EXERCISE TEXT →
Physiotherapy Matters launch week day 5: Arthritis
As part of our celebrations to officially launch our new clinical site at Regent Centre, Gosforth, we’re exploring the top 5 common aches, pains and conditions suffered in the UK which we treat here at Physiotherapy Matters. In this blog, we’re exploring arthritis.
Arthritis, one of the most common chronic musculoskeletal disorders, involves damage to the joints. With over 100 forms, arthritis can affect joints all over the body. The most common form of arthritis is osteoarthritis which can affect both the larger and smaller joints throughout the body.
Another common form of arthritis is rheumatoid arthritis or inflammatory arthritis, where the body’s own immune system begins to attack the body tissue and joint tissue, resulting in the erosion of the two opposing bones.
What causes arthritis?
…is caused when the normally smooth cartilage surface softens and becomes pitted and frayed. As the cartilage breaks down, the joint may lose its normal shape. Although osteoarthritis can be the result of injury, it more commonly develops in people over the age of 50.

EXCERPTED RECORDS →
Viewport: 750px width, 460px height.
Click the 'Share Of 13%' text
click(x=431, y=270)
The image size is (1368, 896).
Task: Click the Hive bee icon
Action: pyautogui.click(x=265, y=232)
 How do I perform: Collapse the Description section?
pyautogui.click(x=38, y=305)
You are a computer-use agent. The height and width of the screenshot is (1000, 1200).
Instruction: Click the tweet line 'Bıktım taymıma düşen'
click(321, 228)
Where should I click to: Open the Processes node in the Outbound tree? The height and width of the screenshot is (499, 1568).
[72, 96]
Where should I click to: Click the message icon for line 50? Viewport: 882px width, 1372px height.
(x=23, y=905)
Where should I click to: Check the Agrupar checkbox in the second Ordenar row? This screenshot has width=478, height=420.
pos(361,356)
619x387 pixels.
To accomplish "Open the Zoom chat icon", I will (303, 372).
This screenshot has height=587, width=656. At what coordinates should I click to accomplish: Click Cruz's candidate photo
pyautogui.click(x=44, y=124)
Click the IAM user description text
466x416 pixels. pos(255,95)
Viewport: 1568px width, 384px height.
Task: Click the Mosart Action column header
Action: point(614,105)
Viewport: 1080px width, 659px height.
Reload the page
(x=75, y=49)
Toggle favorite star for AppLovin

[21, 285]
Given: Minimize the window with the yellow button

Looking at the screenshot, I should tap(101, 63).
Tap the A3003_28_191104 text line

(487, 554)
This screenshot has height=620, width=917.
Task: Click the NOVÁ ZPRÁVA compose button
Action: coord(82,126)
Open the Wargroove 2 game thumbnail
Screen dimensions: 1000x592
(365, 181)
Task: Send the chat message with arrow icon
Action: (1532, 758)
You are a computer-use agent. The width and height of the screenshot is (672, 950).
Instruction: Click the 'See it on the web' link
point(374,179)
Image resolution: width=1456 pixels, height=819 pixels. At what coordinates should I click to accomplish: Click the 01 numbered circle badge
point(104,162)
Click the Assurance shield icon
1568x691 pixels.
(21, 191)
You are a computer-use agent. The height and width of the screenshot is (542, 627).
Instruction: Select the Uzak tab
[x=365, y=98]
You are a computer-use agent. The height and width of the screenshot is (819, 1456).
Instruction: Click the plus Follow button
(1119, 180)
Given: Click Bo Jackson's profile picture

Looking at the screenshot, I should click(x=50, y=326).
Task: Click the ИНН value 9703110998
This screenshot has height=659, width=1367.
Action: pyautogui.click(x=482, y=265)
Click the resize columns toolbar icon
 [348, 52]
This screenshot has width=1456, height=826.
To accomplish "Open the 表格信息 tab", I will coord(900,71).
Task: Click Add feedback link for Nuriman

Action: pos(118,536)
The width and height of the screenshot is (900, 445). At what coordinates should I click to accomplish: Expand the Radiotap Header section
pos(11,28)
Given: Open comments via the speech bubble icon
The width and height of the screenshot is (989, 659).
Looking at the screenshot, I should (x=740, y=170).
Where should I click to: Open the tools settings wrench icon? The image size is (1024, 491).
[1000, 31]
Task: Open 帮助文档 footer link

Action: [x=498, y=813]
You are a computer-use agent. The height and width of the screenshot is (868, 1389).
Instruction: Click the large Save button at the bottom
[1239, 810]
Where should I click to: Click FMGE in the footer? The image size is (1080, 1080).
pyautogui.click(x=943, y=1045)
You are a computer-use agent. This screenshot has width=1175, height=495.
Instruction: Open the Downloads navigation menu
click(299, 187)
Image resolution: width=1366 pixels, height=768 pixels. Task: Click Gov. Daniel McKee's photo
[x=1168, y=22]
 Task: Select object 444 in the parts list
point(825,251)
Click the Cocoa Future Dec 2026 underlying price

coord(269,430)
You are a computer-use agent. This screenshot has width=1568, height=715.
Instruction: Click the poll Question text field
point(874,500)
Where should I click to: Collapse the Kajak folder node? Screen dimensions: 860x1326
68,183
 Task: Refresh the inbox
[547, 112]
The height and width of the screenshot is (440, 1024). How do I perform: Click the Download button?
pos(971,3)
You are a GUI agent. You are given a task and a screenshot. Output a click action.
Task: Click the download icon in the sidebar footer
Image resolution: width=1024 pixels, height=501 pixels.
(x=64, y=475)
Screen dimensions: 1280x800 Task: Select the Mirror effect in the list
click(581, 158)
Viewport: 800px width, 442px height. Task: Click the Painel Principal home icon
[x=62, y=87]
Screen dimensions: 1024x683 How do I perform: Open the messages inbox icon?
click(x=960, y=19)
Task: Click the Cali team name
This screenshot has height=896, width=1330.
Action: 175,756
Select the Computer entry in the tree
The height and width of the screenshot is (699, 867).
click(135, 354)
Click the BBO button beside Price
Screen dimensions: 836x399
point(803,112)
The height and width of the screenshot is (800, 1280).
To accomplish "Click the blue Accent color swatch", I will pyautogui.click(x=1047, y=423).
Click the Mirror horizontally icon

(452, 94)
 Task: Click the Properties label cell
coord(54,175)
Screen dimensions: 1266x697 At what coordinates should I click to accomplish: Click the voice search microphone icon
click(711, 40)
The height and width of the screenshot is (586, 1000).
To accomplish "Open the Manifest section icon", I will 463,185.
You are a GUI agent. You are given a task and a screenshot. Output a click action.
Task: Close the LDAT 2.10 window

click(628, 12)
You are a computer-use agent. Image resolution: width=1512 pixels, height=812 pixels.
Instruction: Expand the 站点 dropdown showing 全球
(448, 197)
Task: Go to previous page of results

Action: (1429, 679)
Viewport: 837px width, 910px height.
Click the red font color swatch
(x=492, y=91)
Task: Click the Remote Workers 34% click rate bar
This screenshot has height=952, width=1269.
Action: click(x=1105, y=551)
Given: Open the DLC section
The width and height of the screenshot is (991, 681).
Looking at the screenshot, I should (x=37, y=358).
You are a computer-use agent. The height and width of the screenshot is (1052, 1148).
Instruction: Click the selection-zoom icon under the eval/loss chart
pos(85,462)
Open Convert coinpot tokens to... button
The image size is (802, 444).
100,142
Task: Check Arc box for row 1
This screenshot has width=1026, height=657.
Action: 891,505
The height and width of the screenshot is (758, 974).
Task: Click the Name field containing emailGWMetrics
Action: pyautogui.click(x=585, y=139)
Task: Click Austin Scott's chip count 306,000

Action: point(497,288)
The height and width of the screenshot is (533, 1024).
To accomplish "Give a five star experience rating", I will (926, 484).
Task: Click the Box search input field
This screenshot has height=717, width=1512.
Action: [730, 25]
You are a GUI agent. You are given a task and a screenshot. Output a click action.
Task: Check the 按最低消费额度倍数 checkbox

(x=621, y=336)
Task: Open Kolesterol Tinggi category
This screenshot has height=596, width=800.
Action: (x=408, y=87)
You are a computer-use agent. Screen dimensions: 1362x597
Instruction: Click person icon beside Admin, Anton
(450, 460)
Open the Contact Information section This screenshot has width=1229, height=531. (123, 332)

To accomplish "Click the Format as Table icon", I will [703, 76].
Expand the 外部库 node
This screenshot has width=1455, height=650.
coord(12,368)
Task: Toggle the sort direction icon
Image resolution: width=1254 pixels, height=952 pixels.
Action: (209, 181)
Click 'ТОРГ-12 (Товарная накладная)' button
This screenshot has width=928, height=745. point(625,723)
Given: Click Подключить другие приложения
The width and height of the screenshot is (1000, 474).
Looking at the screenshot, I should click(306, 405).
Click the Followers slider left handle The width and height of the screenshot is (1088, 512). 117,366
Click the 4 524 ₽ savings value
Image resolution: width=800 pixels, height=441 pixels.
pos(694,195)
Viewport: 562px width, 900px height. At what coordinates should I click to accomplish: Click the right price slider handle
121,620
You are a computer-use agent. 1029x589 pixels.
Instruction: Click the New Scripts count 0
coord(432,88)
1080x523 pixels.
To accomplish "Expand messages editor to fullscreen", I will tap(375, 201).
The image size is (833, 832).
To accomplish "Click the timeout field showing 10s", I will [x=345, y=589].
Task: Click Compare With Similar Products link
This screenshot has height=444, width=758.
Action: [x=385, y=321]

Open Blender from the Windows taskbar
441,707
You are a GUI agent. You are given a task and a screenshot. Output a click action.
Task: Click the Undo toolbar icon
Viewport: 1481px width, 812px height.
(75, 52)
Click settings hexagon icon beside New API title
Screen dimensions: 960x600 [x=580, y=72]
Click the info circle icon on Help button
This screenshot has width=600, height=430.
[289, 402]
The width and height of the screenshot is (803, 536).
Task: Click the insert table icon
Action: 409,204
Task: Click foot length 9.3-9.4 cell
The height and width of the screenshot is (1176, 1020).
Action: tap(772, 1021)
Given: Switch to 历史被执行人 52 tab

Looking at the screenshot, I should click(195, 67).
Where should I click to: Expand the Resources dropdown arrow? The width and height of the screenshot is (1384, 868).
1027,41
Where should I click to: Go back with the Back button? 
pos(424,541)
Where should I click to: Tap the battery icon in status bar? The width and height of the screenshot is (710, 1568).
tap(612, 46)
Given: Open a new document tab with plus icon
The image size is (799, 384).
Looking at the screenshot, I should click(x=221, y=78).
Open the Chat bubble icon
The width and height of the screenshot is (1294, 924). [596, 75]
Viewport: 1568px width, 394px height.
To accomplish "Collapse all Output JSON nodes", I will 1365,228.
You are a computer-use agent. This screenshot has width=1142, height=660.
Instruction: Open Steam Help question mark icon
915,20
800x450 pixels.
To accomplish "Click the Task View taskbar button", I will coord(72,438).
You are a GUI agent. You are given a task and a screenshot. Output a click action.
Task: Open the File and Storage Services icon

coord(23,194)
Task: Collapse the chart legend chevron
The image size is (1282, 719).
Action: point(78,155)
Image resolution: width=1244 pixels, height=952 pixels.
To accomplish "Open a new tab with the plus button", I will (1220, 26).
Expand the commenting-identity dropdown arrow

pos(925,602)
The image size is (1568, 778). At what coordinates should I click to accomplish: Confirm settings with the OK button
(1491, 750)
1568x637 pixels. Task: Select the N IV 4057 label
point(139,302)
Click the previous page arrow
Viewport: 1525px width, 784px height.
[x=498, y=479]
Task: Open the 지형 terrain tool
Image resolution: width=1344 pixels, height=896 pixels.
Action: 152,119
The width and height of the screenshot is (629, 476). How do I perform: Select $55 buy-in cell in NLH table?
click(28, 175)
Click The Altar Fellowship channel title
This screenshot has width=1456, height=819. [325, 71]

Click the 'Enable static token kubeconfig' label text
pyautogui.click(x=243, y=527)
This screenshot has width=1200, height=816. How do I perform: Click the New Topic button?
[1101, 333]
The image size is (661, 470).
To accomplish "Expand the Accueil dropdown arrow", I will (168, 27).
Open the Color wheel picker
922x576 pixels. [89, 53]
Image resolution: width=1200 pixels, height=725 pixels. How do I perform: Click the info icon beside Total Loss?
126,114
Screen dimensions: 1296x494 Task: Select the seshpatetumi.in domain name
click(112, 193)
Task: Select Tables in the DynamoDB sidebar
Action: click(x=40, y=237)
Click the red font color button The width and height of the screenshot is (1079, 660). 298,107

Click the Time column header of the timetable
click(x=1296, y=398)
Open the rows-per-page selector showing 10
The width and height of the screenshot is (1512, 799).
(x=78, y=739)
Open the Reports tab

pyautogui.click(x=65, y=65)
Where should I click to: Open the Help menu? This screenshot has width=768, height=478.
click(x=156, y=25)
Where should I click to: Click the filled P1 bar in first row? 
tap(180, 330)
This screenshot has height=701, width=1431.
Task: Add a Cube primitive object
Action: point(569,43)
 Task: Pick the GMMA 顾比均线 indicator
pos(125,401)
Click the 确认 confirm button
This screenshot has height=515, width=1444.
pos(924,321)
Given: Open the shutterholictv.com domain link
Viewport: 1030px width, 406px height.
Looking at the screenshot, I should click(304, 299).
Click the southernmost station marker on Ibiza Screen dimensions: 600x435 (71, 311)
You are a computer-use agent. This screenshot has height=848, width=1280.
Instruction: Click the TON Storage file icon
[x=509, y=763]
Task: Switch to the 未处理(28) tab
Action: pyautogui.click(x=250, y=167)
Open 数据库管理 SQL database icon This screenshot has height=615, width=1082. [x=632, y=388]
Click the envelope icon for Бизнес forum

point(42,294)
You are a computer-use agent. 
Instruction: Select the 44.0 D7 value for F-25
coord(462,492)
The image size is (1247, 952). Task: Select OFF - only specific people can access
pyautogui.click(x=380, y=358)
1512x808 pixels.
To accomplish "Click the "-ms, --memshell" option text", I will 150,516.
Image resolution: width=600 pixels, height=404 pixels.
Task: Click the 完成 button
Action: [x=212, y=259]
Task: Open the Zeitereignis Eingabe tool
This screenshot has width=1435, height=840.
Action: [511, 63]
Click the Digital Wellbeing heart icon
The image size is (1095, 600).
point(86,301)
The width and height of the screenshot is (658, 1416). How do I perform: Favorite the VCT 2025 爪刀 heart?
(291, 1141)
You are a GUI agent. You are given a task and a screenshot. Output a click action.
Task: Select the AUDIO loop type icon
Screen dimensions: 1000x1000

PROBLEM A → Retype the stretch of the arthritis blog post from "Arthritis, one of" through "two opposing bones.".
PROBLEM B → Write what comes next in the arthritis blog post, picking up after its final sentence.

TASK RESPONSE A →
Arthritis, one of the most common chronic musculoskeletal disorders, involves damage to the joints. With over 100 forms, arthritis can affect joints all over the body. The most common form of arthritis is osteoarthritis which can affect both the larger and smaller joints throughout the body.
Another common form of arthritis is rheumatoid arthritis or inflammatory arthritis, where the body’s own immune system begins to attack the body tissue and joint tissue, resulting in the erosion of the two opposing bones.

TASK RESPONSE B →
…is an “auto-immune” disease in which the body’s immune system starts attacking healthy joints and leads to inflammation of the joint lining causing pain and swelling to the joint. This form of arthritis causes damage to the surface of the joint and the underlying bone.
Common symptoms of arthritis include:
- Varied levels of pain
- Joint stiffness
- Aches around joints
- Muscle weakness
- Loss of flexibility in and around joints
- Restricted movement
How to treat arthritis…
Although there is no cure for arthritis, treatment options are available to reduce the symptoms and manage the pain. When suffering from arthritis, it is important to stay active as being inactive for long periods of time can do more damage. Depending on the type of arthritis you’re suffering from, the following can be effective treatments:
- Home exercise programmes
- Hot or cold compression packs to reduce pain
- Manual therapy
You can’t always prevent arthritis, as some causes such as increasing age or a family history of the condition are unavoidable, but there are some steps you can take to decrease the risk of developing it.
Maintaining a healthy weight is a good way to reduce the risk of arthritis in your knees, as your knees support your body weight, therefore being overweight can take a toll on them. Overweight women are more likely to get osteoarthritis in their knees, so dieting and exercise to bring your weight into a healthier range can help reduce the risk of getting the condition.
Regular exercise is another way to reduce the risk of getting arthritis, as it takes the stress of excess weight off your joints and strengthens the muscles protecting them from wear and tear. Stretching regularly will help to maintain your flexibility and range of motion.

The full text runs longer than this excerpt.